Sunday, August 28, 2016

Peridots to the end of summertime

August's gemstone of the month, the peridot, is under represented in my jewelry box, but I did find a couple of pieces to share...so to the deck!


It can’t be summer, --that got through;
It’s early yet for spring;
There’s that long town of white to cross
Before the blackbirds sing.
It can’t be dying,-- it’s too rouge,--
The dead shall go in white.
So sunset shuts my question down
With clasps of chrysolite.
~Emily Dickinson



So summer may not be quite "got through," but I am definitely ready for Ms. Dickinson's "rouge" season.  Especially when I go into one of my favorite stores (Homegoods) and they are already getting their fall/Halloween stuff out!  Also, I'm ready for an end to the heat and humidity! 

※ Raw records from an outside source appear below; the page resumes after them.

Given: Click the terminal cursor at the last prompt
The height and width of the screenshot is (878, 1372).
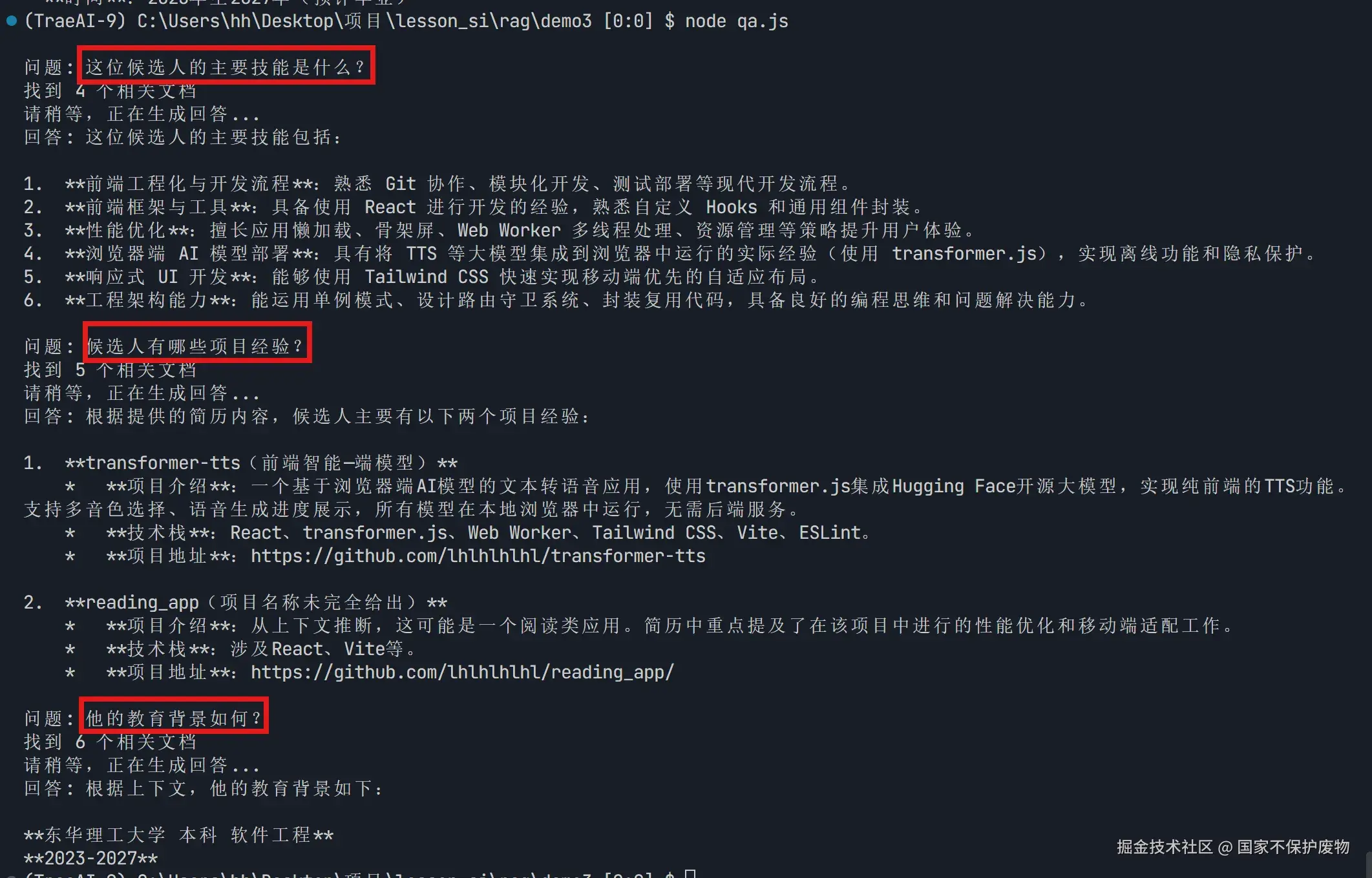Looking at the screenshot, I should point(690,873).
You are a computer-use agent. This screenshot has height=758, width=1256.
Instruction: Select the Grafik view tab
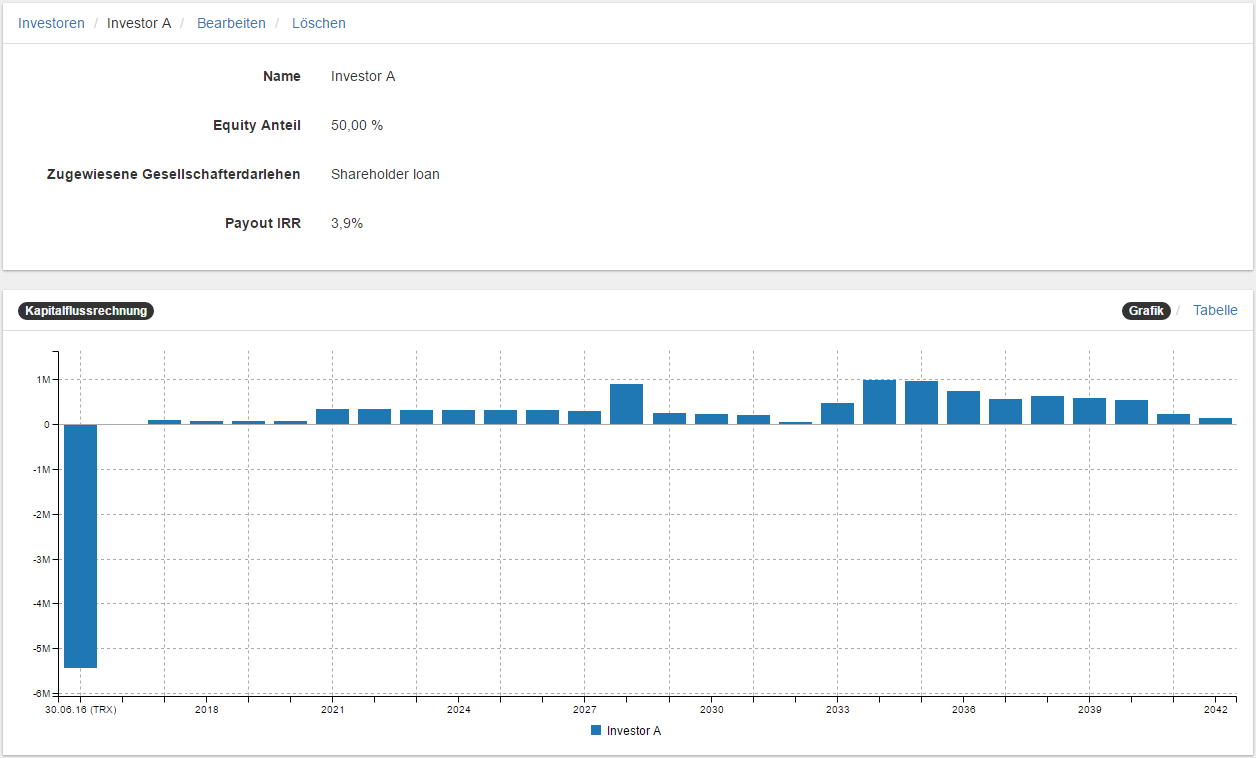pos(1146,311)
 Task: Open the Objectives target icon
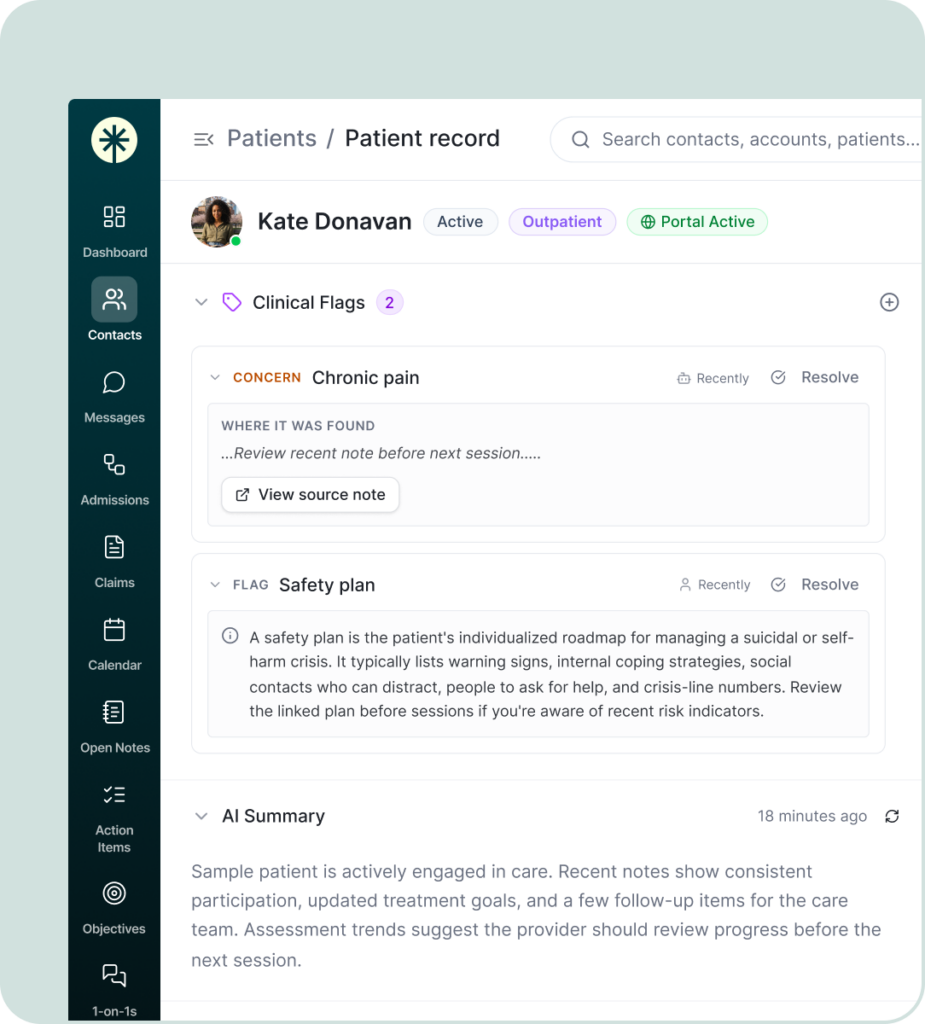pos(114,893)
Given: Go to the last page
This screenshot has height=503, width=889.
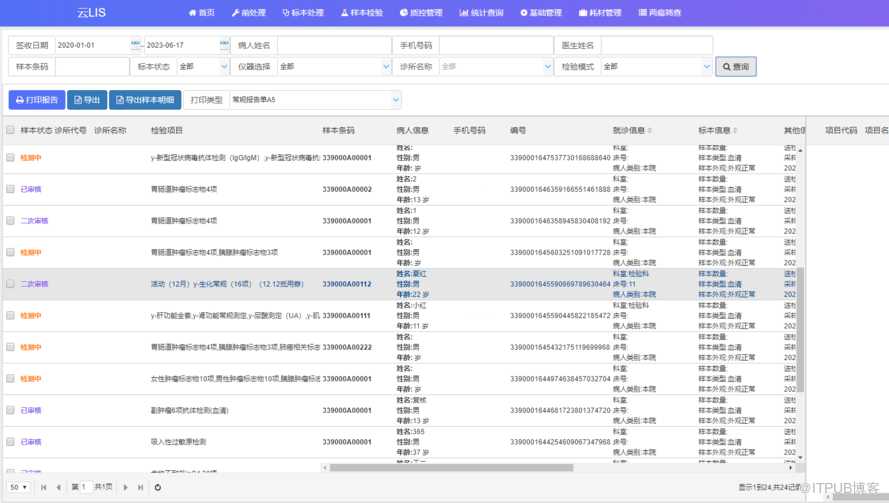Looking at the screenshot, I should point(140,488).
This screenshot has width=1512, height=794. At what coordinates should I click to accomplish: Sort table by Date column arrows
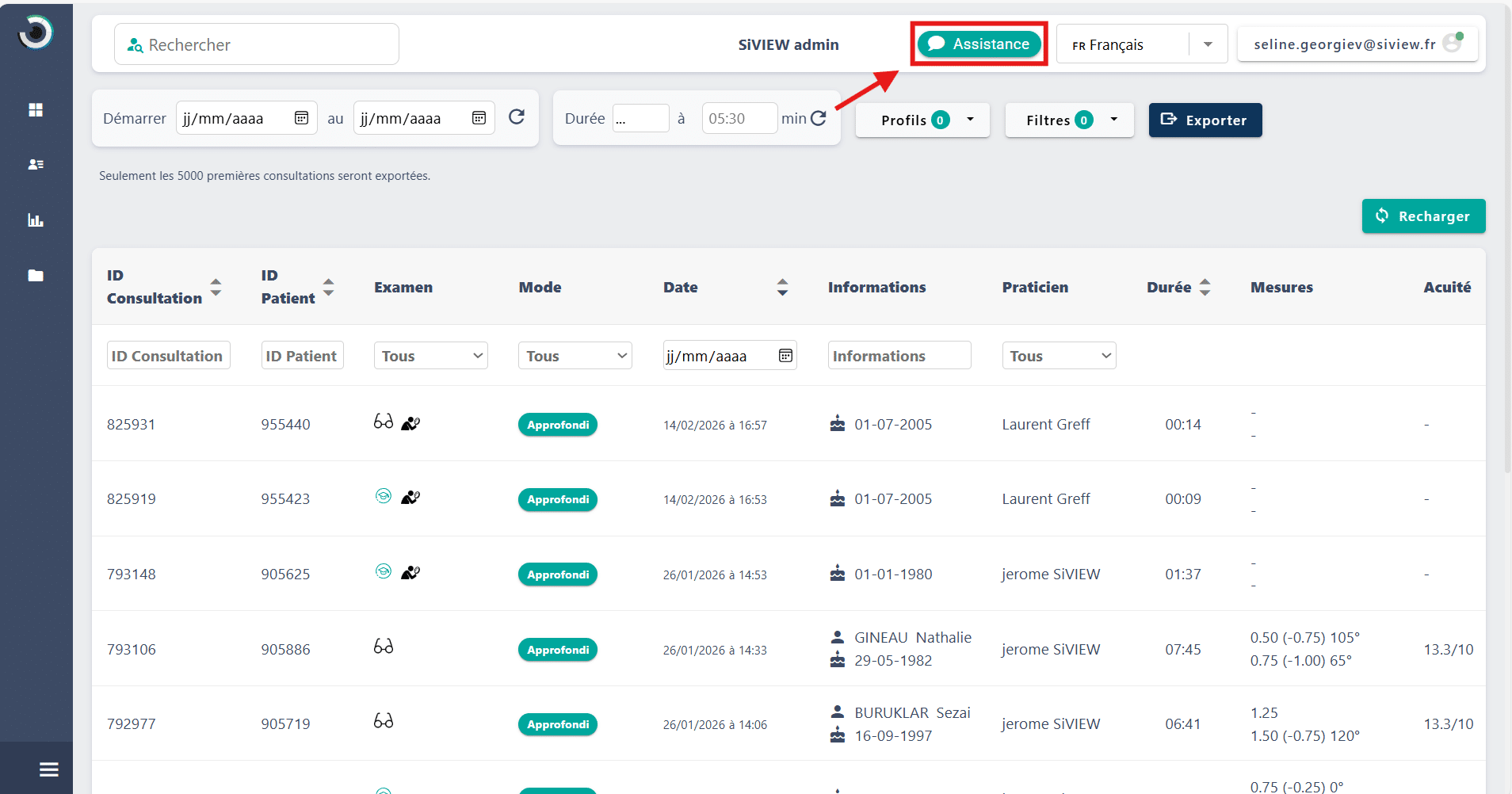tap(782, 287)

As for the tie in of that poem to today's post, chrysolite (and olivine for that matter) have both been used as names for peridots in literature and history.  Peridot has particularly interesting lore--when set it gold, it  dispels the "terrors of the night."  In fact, "the belief in the virtue of the peridot to dissolve enchantments and put evil spirits to flight was probably due to the association of the stone with the sun, before whose life giving rays darkness and all the powers of darkness were driven away."  The Curious Lore of Precious Stones:  Being a Description of their Sentiments, by George Frederick Kuntz, 1913.



Where time is drowned in odour-laden winds
And Druid moons, and murmuring of boughs,
And sleepy boughs, and boughs where apples made
Of opal and ruby and pale chrysolite
Awake unsleeping fires; and wove seven strings,
Sweet with all music...
The Shadowy Waters:  The Harp of Aengus
~Yeats

What a beautiful image of an apple orchard!